— Start Records for this exercise —

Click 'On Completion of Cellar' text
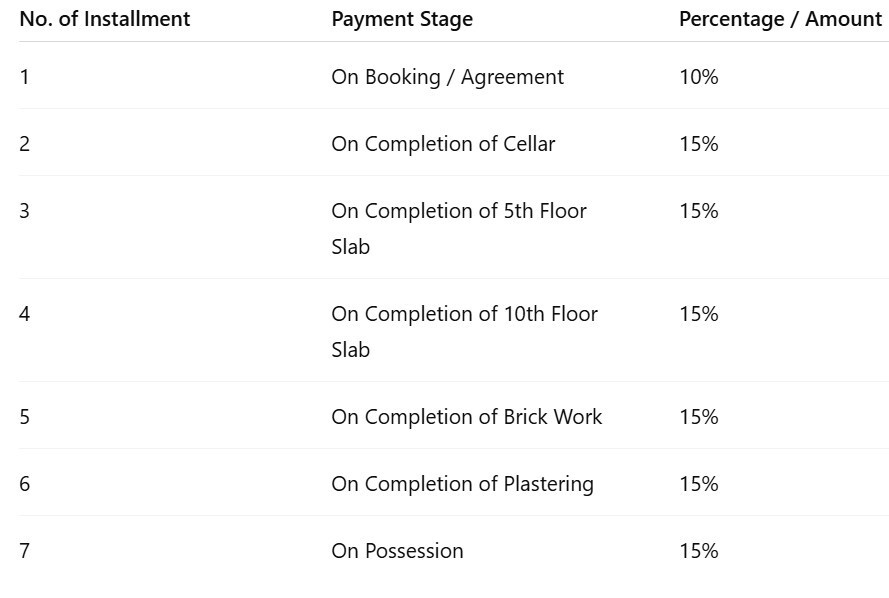 pyautogui.click(x=443, y=144)
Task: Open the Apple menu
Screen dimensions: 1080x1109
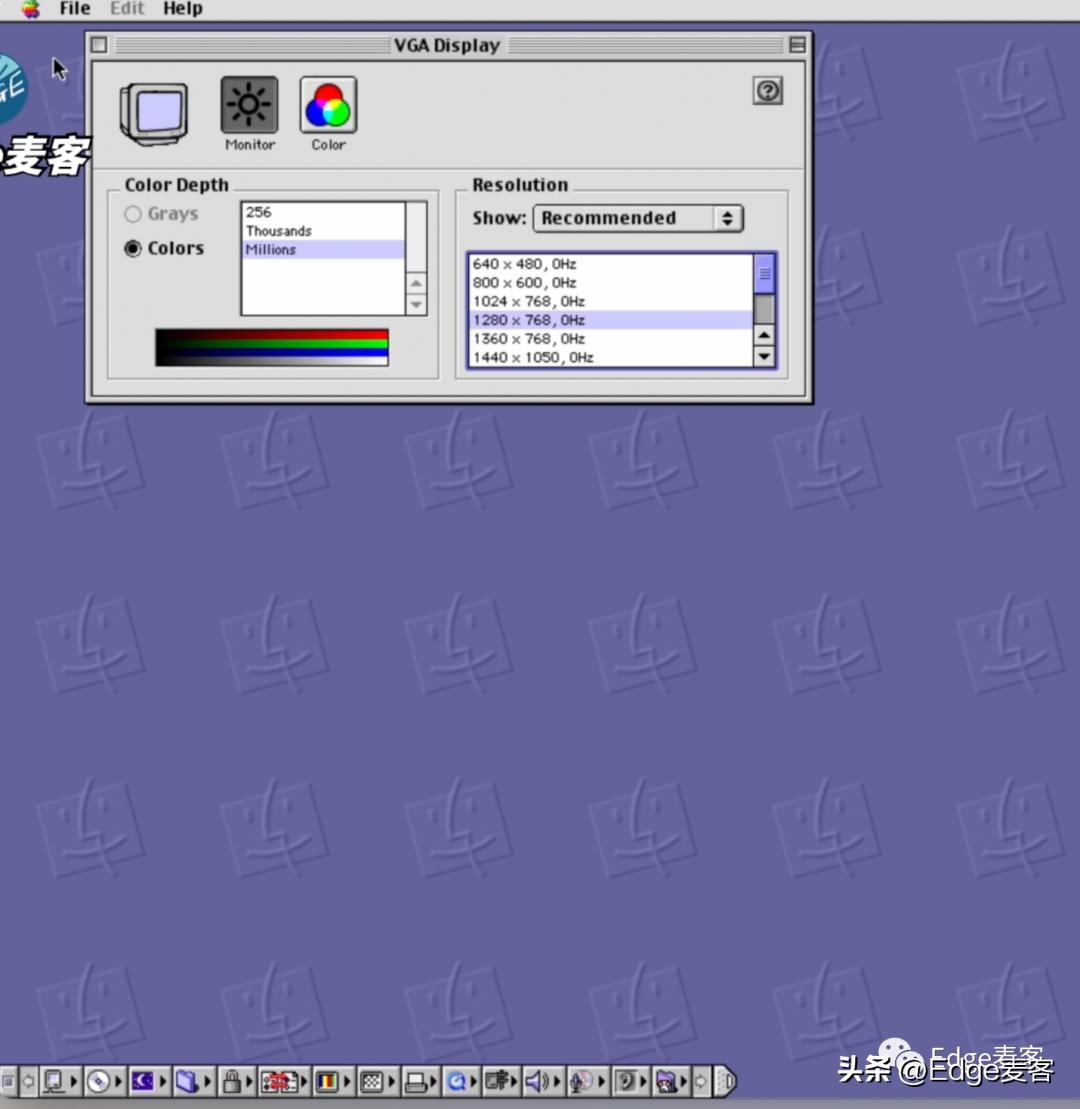Action: click(30, 9)
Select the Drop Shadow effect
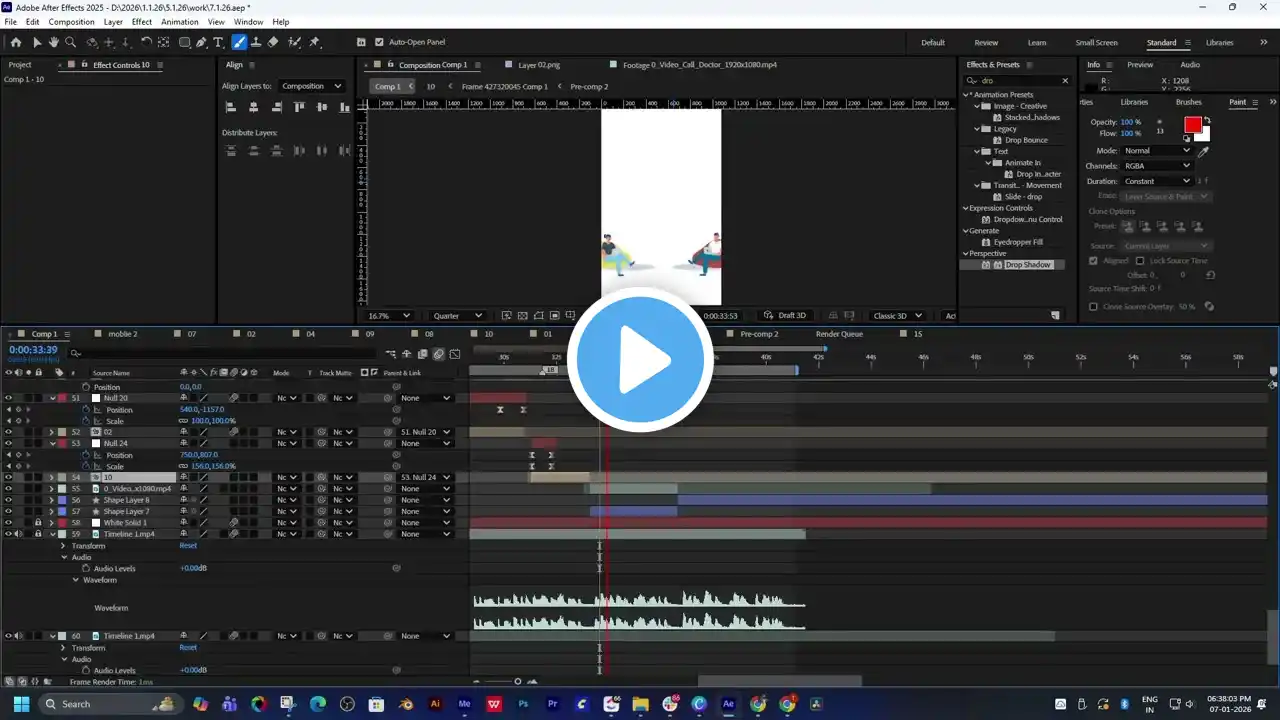The height and width of the screenshot is (720, 1280). (1028, 265)
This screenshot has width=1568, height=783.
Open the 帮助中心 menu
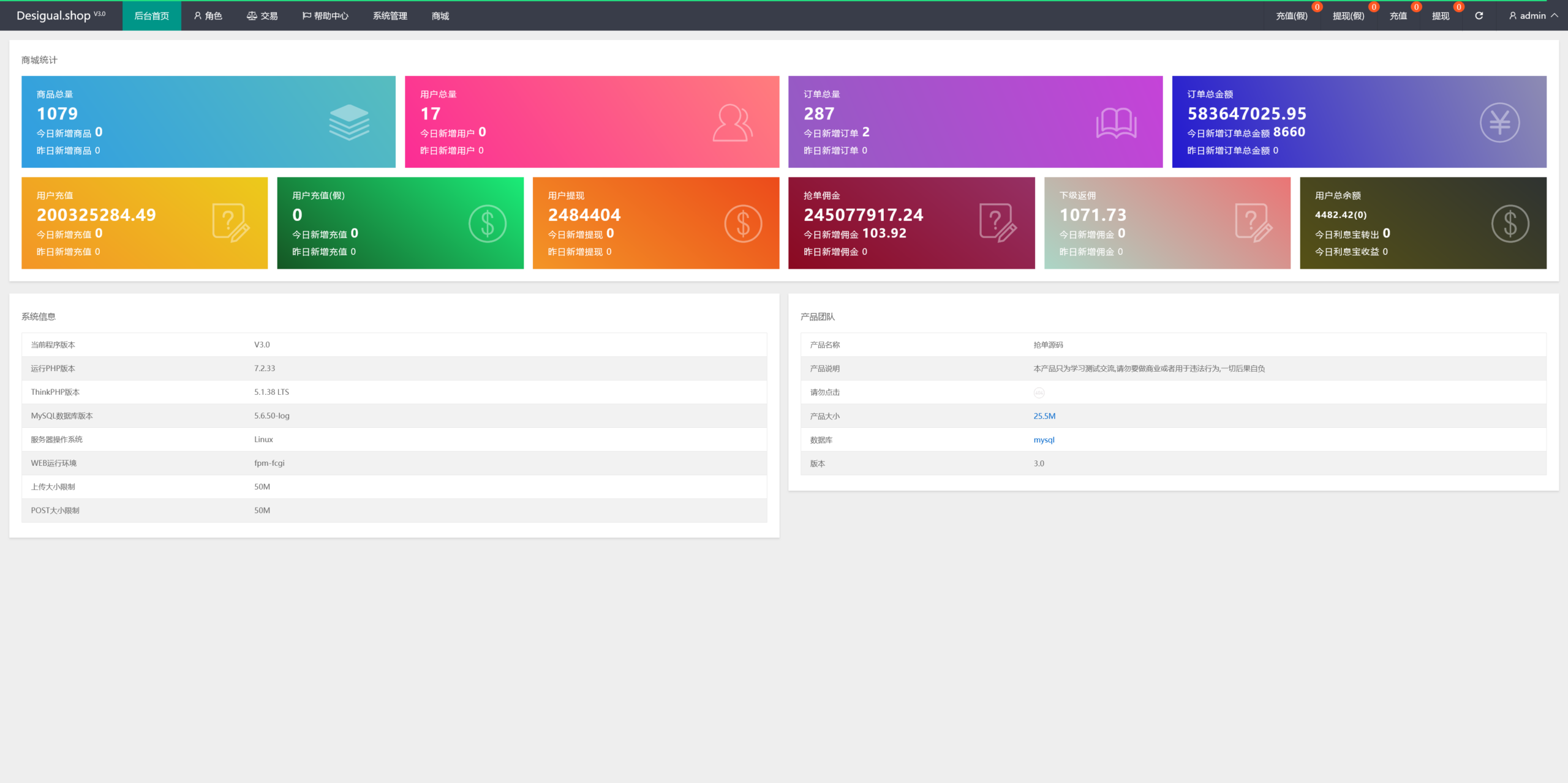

— End Records for this exercise —

### Aim
Can you return, word for word, the lines of the listing from the line containing "This screenshot has width=1568, height=783." through the end of the listing, both included, with the pictures left out?

### The result
This screenshot has width=1568, height=783.
Open the 帮助中心 menu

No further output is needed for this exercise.